(Pixel coordinate grounding data)
########

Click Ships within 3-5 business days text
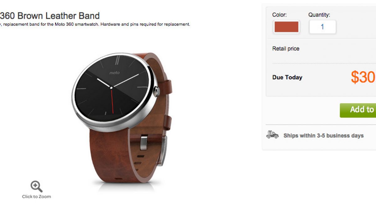The height and width of the screenshot is (211, 376). coord(323,136)
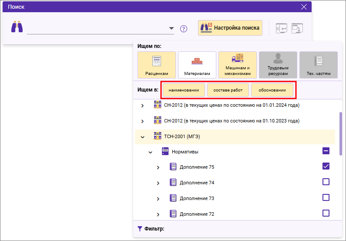Select search by Материалам
This screenshot has height=241, width=346.
[197, 64]
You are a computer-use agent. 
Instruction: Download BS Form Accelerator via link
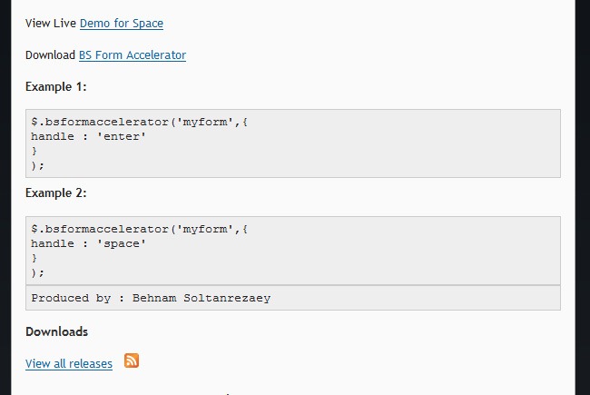(x=133, y=55)
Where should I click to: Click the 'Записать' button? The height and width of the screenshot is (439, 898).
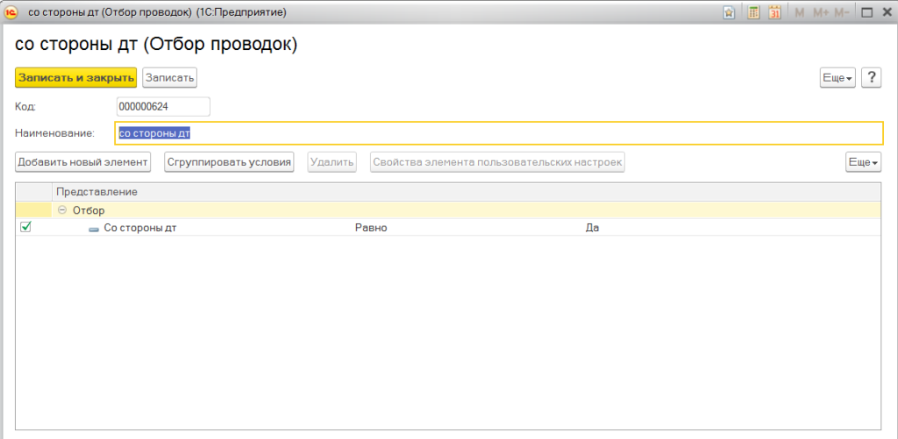[x=170, y=78]
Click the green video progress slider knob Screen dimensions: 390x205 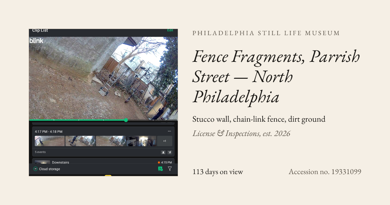tap(126, 120)
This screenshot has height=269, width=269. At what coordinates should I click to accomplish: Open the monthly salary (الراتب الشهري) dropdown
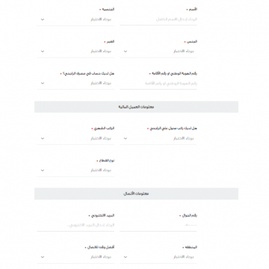[75, 138]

########

- [Exercise description]:
Output the span from the line with "This screenshot has height=269, width=269." through the last line of the data, inclusive and exact, and omit every picture.

- [Worked solution]:
This screenshot has height=269, width=269. At what coordinates should I click to accomplish: Open the monthly salary (الراتب الشهري) dropdown
[75, 138]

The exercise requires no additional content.